The numbers back up the praise. Szoboszlai had already reached eight goals and nine assists in 49 appearances last season, a good return that still left room for improvement. Slot wanted more from him. This season he has delivered it, with 13 goals and 12 assists, plus a set-piece record that has become part of his value. He scored spectacular free kicks against Marseille, AFC Bournemouth and Manchester City, then added a 30-yard strike in a 1-0 win over Arsenal that was described as Liverpool’s goal of the season.
He has also done the work that does not always show up in highlight reels. The season began with Szoboszlai in a double pivot because Ryan Gravenberch was suspended, with Florian Wirtz operating at No 10. When injury problems hit right-back, Szoboszlai was pushed there for Liverpool’s second league game against Newcastle. Later, after nine defeats in 12 matches, Slot moved him to the right of midfield to restore defensive stability. In each version of the team, he kept doing enough to matter.
That versatility is part of the reason his season stands out, but it is also the friction point. Liverpool’s structure shifted again and again, and Szoboszlai became more indispensable every time it did. He began the year as a flexible answer to suspension and injury, then ended it as the player the team leaned on most when the form dipped and the system changed around him.

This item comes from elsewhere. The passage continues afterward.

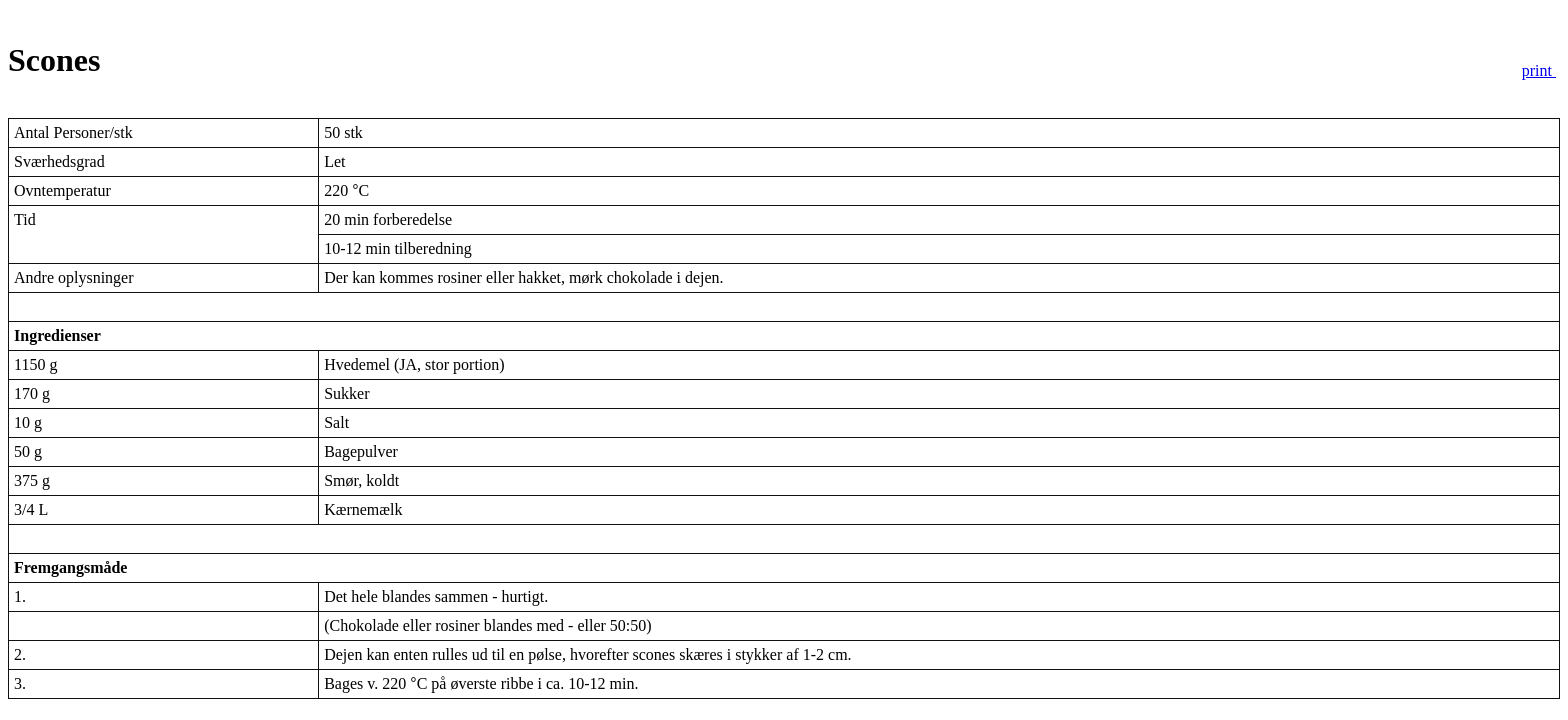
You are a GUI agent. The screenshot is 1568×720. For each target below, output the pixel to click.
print (1539, 70)
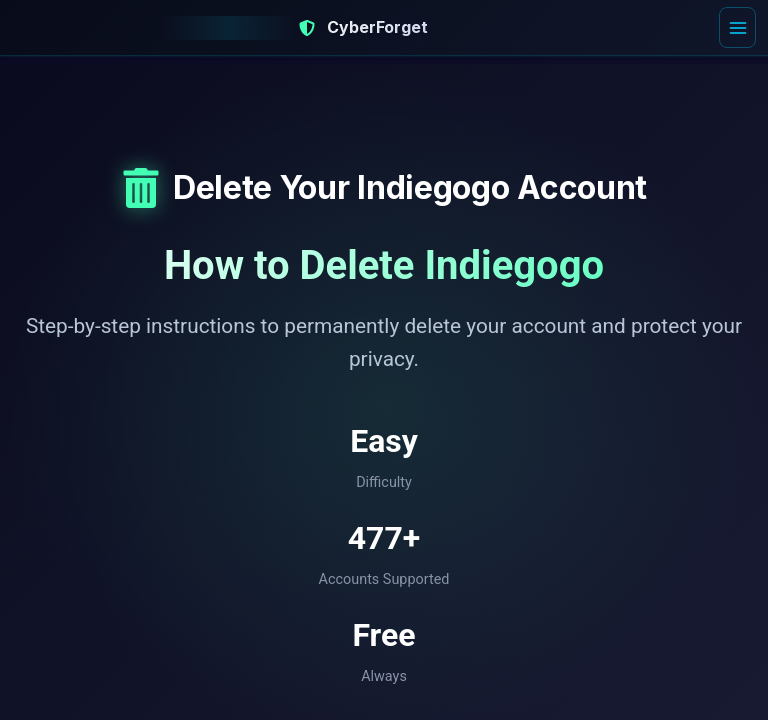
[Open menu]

His February run underlined the point. After Liverpool’s 3-0 win over Brighton & Hove Albion in the FA Cup, Szoboszlai had scored his fifth goal in eight matches, a burst that showed he was not only filling gaps but driving results. By March, when he celebrated after scoring against Tottenham, the case for him as Liverpool’s standout of 2025-26 was already hard to argue against. The unresolved question is whether Slot keeps asking him to do all of this if Liverpool change shape again next season, or whether Szoboszlai’s best role is still the one the team has not had time to settle on.